Bravo Kılıçdaroğlu'na!

Suriye'deki gelişmelere nasıl baktığı belli: Hükümet'in izlediği politikayı doğru bulmuyor. Esad muhaliflerine sıcak yaklaşmıyor.
Türkiye'nin muhaliflerle birlikte fotoğraf vermesini de yerden yere vuruyor...
Genel Başkan Kemal Kılıçdaroğlu ile partinin etkin isimleri hep bu yönde açıklamalar yapıyor.
Tabii, bunlar kamuoyu önünde cereyan eden gelişmeler.
Bir de perde arkasında yaşananlar var...
Suriyeli muhalif silahlı Türkmenleri temsil eden bir grup, geçtiğimiz 9 Ağustos'ta Kılıçdaroğlu'nu ziyaret etti. CHP Genel Başkanı'ndan destek istedi.
O görüşmede, çok ilginç diyaloglar gerçekleşti.

Kılıçdaroğlu'nu ziyaret edenler, Suriye Demokratik Türkmen Hareketi mensuplarıydı.
Heyette, Hareket Başkanı Abdülkerim Ağa, Sözcü Ziyat Hasan ve Halep'teki Türkmen Ordusu'nun koordinatörü Ali Beşir vardı.
Kılıçdaroğlu'na, Esad Rejimini yıkmak için mücadele eden muhaliflerle birlikte savaştıklarını söylediler.
Önce genel bir bilgi verdiler:
- Suriye'deki sayımız 1,5 milyon. Ayrıca, 1 milyon kadar da kendisini Türk gören, ancak Arapça konuşan bir nüfus var.
Ardından ayrıntılara girdiler:
- Halep civarında 7-8 Türkmen mahallesi yer alıyor.
Bunlardan en büyüğü Hölük'tür.
Ayrıca, 300 civarında da köyümüz bulunuyor.
Halep
, çatışmaların en yoğun olduğu yerlerden biri. Öyle görünüyor ki, Esad Rejimi'nin kaderini de Halep belirleyecek.

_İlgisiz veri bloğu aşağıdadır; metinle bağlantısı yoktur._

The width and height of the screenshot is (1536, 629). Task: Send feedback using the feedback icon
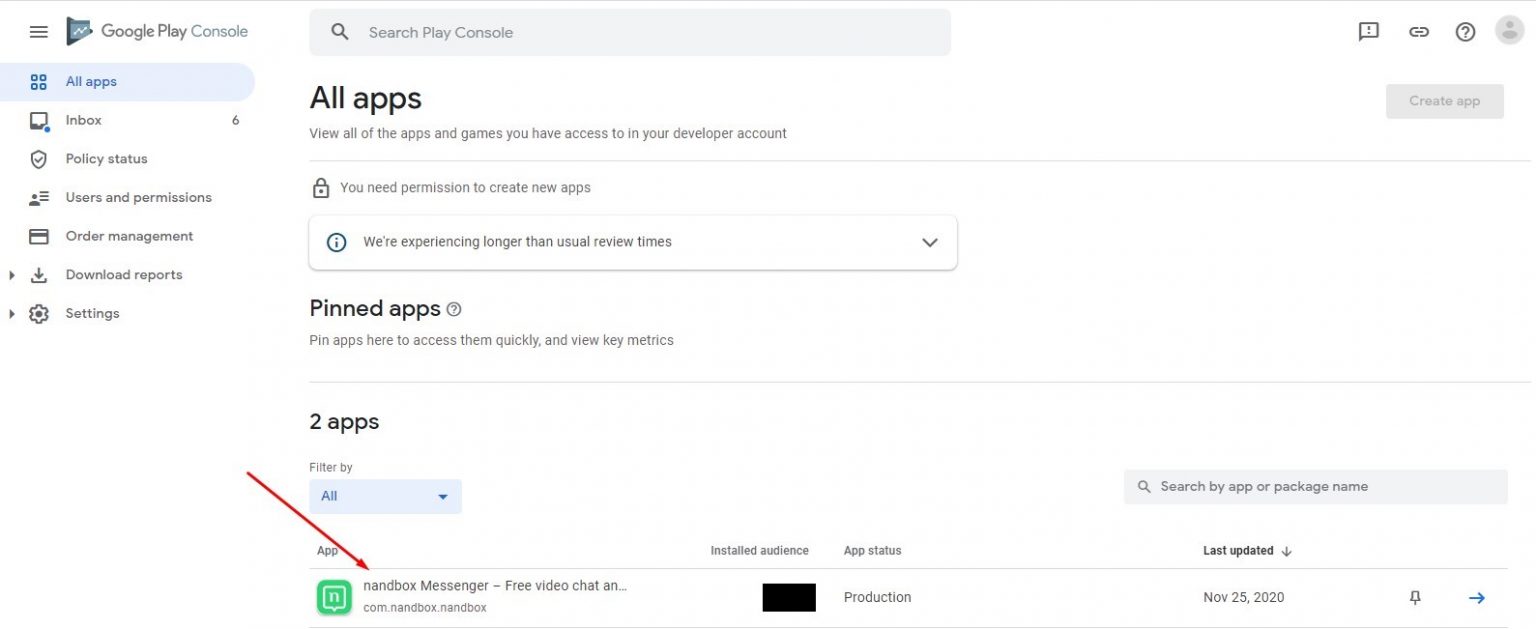1367,31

Halep'in tamamen düşmesi halinde Esad da koltuğunu koruyamayacak.
İşte, Suriyeli Türkmenler bu tür temel bilgileri Kılıçdaroğlu'na aktardıktan sonra, askeri konulara girdiler. CHP Genel Başkanı Kemal Kılıçdaroğlu'na kendi durumları ile ilgili ilginç detaylar verdiler...
Tek tek sıraladılar:
1) Halep'te iki güçlü tugayla Esad Rejimi'nin yıkılması için silahlı mücadele veriyoruz. Bu tugaylardan birinin adı Sultan Abdülhamit, diğeri ise Fatih Sultan Mehmet'tir.

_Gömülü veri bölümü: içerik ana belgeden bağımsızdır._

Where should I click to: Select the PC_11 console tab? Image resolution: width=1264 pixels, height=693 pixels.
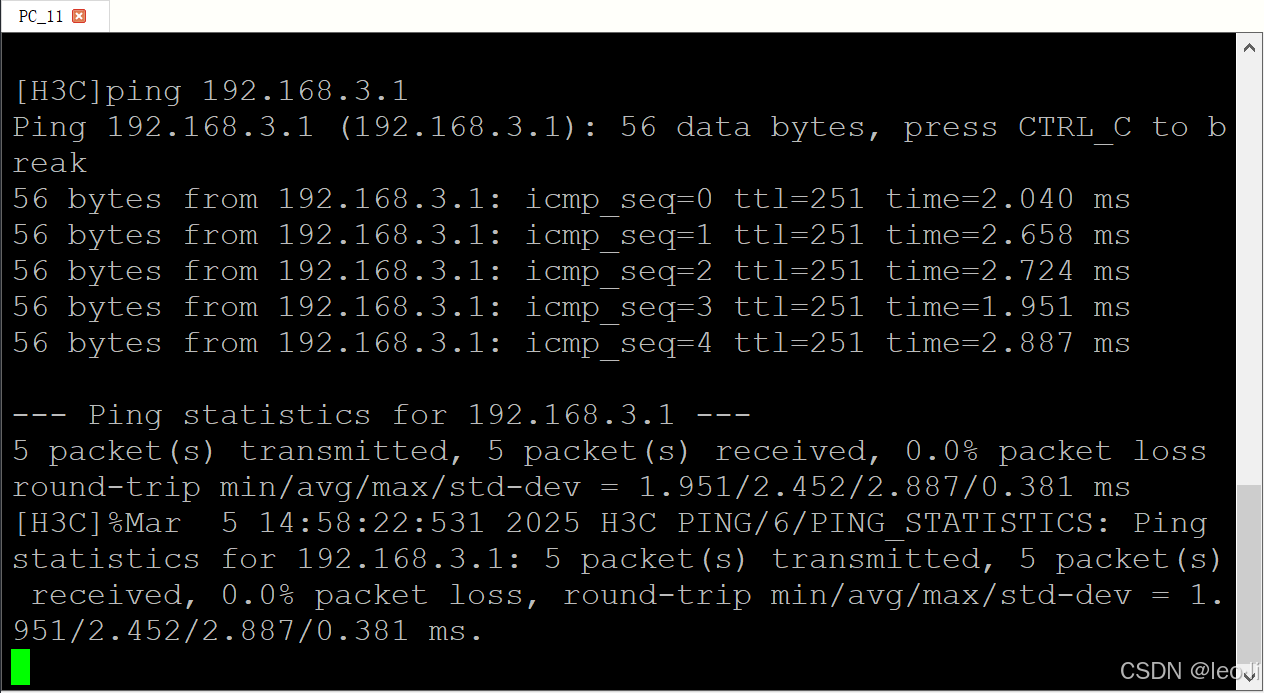[40, 16]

2) Barak Türkmenleri'nin kurduğu Baybars, Alparslan ve İmalettin Zengi tugayları ile bu sayı 5'e çıktı.
3) Lazkiye'de 7 Türkmen tugayı kuruldu.
4) Şam'da da bir tugayımız bulunuyor.
5) Halen Halep'te 5 mahalle kontrolümüz altında.
Türkmenler, Kılıçdaroğlu
'na büyük tugayların asker sayısının 250 civarında olduğu, diğerlerinin de daha az askerden oluştuğu bilgisini aktardılar.

Açıkça ortada: Suriyeli Türkmenler, CHP Genel Başkanı'na "rejimin yıkılmasını istediklerini" ve bu amaçla "silahlı bir mücadele içinde olduklarını" net bir dille ilettiler.

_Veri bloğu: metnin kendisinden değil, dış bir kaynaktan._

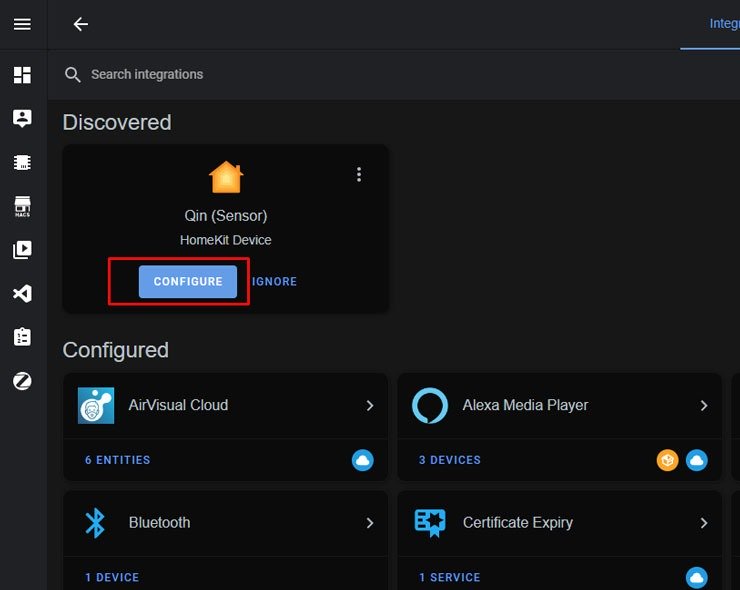Open the 6 ENTITIES link for AirVisual
The height and width of the screenshot is (590, 740).
point(118,460)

Kılıçdaroğlu, önce Suriye'deki olayların "Emperyalistlerin oyunu" olduğu yorumunu yaptı. Ardından da elini göğsüne koydu. Aynen şu ifadeyi kullandı:
- Biz Suriye Türkmenleri'ni destekleyeceğiz.
Sözün kısası... Hükümet'i "silahlı muhalif güçleri desteklemekle" suçlayan Kılıçdaroğlu, Esad'a karşı silahlı mücadele veren Türkmenler'e "destek" vaat etti.
Şimdi, "Bu ne perhiz, bu ne lahana turşusu" denilebilir. Kılıçdaroğlu'nun "çelişkiler içinde olduğu" yorumu da yapılabilir.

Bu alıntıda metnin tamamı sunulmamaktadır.